The second order ordinary differential equation of v, \(-\rho v(z) + {\mathcal {L}}v(z)+\left( {\widetilde{u}}_0(z)+Y_0z\right) =0\) for \(0<z<{\bar{z}}\), has two homogeneous solutions \(z^{n_+}\) and \(z^{n_-}\), and a particular solution \(L_0^{\frac{\gamma _1-\gamma }{\gamma _1}}\frac{\gamma _1}{(1-\gamma _1)K_1}z^{-\frac{1-\gamma _1}{\gamma _1}}+\frac{Y_0}{r}z\), so that the general solution of it is
$$\begin{aligned} const_1\cdot z^{n_+} + const_2z^{n_-} + L_0^{\frac{\gamma _1-\gamma }{\gamma _1}}\frac{\gamma _1}{(1-\gamma _1)K_1}z^{-\frac{1-\gamma _1}{\gamma _1}}+ \frac{Y_0}{r}z, \end{aligned}$$
where \(const_1\) and \(const_2\) are arbitrary constants. Therefore, v satisfies the first one in the Bellman equations (30). Here, we are conjecturing that the term \(const_2z^{n_-}\) is discarded due to the rapid growth of \(z^{n_-}\) as \(z\downarrow 0\). Similarly, v satisfies also the second one in the Bellman equations. Thus, the function v satisfies the Bellman equations (30).

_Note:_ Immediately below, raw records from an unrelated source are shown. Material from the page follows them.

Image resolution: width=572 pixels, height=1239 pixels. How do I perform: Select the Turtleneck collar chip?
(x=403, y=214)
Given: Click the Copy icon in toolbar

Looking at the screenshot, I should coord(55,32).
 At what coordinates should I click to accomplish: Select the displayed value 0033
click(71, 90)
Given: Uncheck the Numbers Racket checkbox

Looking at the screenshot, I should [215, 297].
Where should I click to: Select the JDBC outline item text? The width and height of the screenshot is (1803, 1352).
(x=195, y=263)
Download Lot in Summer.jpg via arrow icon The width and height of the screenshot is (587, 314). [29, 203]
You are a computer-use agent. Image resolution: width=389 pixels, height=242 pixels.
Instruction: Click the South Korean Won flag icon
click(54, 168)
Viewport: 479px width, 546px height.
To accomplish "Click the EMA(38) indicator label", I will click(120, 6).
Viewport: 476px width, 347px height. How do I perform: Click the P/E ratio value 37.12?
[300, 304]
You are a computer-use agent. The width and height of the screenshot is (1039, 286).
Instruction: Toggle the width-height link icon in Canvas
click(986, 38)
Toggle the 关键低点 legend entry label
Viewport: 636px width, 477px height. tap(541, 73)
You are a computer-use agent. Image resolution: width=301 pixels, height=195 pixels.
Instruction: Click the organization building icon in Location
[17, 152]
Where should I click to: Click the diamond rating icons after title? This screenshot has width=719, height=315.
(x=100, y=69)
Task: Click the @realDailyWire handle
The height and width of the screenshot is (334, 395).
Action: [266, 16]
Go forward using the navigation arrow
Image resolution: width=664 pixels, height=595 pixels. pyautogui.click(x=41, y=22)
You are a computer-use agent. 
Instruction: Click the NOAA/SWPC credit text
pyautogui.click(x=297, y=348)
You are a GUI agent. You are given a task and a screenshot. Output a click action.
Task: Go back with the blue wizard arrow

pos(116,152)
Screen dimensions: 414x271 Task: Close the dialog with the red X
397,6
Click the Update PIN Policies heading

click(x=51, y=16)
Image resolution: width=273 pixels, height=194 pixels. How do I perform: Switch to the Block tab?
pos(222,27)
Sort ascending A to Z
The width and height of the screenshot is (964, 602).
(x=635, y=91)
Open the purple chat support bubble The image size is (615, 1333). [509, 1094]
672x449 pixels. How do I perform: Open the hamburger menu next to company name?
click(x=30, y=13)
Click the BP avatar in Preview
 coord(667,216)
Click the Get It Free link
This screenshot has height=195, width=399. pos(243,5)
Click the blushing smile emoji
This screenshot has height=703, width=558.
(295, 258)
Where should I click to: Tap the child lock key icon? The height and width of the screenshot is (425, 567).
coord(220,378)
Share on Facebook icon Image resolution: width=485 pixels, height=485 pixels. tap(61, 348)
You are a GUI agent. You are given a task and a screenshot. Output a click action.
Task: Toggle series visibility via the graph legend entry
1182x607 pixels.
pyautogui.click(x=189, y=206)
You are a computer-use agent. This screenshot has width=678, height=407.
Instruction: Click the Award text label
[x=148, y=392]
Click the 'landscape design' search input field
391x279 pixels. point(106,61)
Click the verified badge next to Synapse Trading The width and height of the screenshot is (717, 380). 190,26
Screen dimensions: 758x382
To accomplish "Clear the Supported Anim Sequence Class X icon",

By calculation, it can be shown that v is continuously differentiable at \(z = {\bar{z}}\) and twice continuously differentiable at \(z = {\tilde{z}}\). Since \(n_+ > 1\), we have
$$\begin{aligned} \lim _{z\downarrow 0}v^{\prime }(z) = \lim _{z\downarrow 0}\left[ C_1n_+z^{n_+-1}-L_0^{\frac{\gamma _1-\gamma }{\gamma _1}}\frac{1}{K_1}z^{-\frac{1}{\gamma _1}}+ \frac{Y_0}{r}\right] = -\infty . \end{aligned}$$
Since v(z) is twice continuously differentiable at \(z={\tilde{z}}\) and constant for \(z\ge {\tilde{z}}\), we have
$$\begin{aligned} v^{\prime }(z) = v^{\prime \prime }(z) = 0 ~~\text{ for } z\ge {\tilde{z}}. \end{aligned}$$
(72)
Now we show that v is strictly decreasing and strictly convex on \((0, {\tilde{z}}]\). To do it, it suffice to show that \(v^{\prime \prime }(z) > 0\) for \( z \in (0, {\bar{z}})\cup ({\bar{z}}, {\tilde{z}})\), since v is smoothly pasted at \({\bar{z}}\) and \(v^{\prime }({\tilde{z}}) = 0\).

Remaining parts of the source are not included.